Para pelayan langsung mempersiapkan kursi agar Carla duduk, mereka juga menata piring di depan gadis itu. Saat pelayan itu mengambilkan makanan, Carla mencegahnya.
"Aku ambil sendiri," ujar Carla.
"Carla, ini tugas mereka, Sayang," ujar Sabrina sembari mengusap lembut rambut Carla.
"Aku akan memilih sendiri makanan yang akan aku makan, Tante," ujar Carla. Dia merasa tidak nyaman dengan pelayanan itu.
"Selamat pagi, Ma. Pagi Carla," Sapa Nathan--putra sulung Sabrina.
"Pelayan, layani putraku," perintah Sabrina pada para pelayan.

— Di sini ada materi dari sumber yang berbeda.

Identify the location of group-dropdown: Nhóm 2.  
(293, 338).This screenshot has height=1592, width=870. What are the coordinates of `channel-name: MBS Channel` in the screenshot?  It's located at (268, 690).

Para pelayan itu sebenarnya kesal dengan tingkah Sabrina karena sejak pagi buta wanita itu sudah menyuruh mereka melakukan banyak hal.
"Pagi, Ma. Pagi, Kak Carla," sapa Friska.
"Hei, kalian. Ambilkan aku makan," perintah Friska pada pelayan itu.
Carla menggeleng melihat tingkah ketiga orang itu, tapi karena dia tidak bisa mengingat apa pun tentang mereka, akhirnya Carla memilih membiarkan tiga orang itu berbuat semaunya. Dia hanya berpikir jika Sabrina memang sahabat ibunya dan dia hanya menghormatinya untuk sang ibu.
"Selamat pagi, Sayang." Damian menghampiri Carla kemudian mengecup pucuk kepalanya gadis itu. Carla tersentak dan seketika menghindar.
"Jangan pernah lakukan ini lagi, aku tidak suka," protes Carla.
"Tapi aku ini calon suamimu." Damian mengiba, dia masih tidak percaya jika Carla benar-benar melupakannya.
"Damian, sebaiknya kamu terima saja keputusan Carla. Lebih baik kamu pulang, jangan mengganggu Carla lagi," ujar Sabrina. Dia memang tidak menyukai Damian.
"Aku tidak akan meninggalkan calon istriku dengan orang-orang licik seperti kalian." Damian menatap tajam mereka bertiga satu persatu. Dia tidak akan membiarkan usahanya mendekati Carla selama ini sia-sia.